→ What is required
Everything in the data that follows should be given again verbatim, except the images.

= = = =

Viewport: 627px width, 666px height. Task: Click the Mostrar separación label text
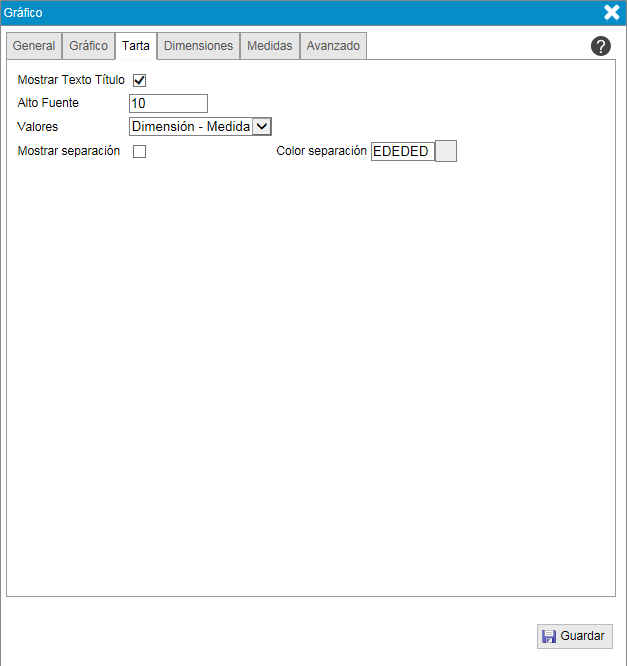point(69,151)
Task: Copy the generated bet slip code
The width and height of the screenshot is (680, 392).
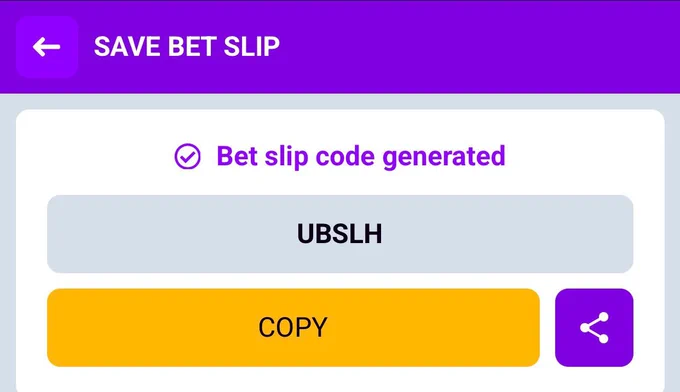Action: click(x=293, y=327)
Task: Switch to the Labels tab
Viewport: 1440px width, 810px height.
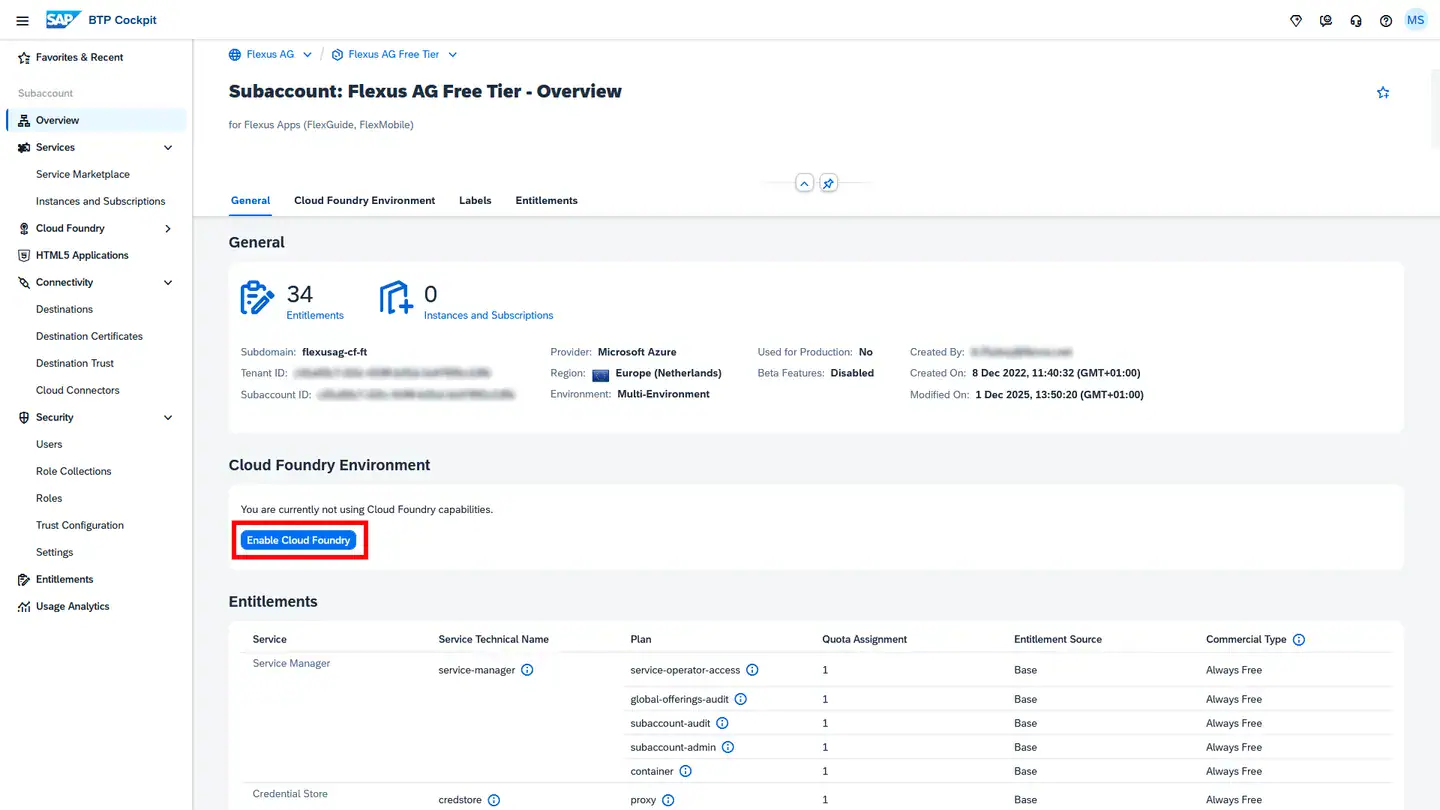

= = = =

→ Answer section
Viewport: 627px width, 666px height. Task: Click the Mostrar separación label text
point(69,151)
Task: Copy the generated bet slip code
The width and height of the screenshot is (680, 392).
Action: click(x=293, y=327)
Task: Switch to the Labels tab
Viewport: 1440px width, 810px height.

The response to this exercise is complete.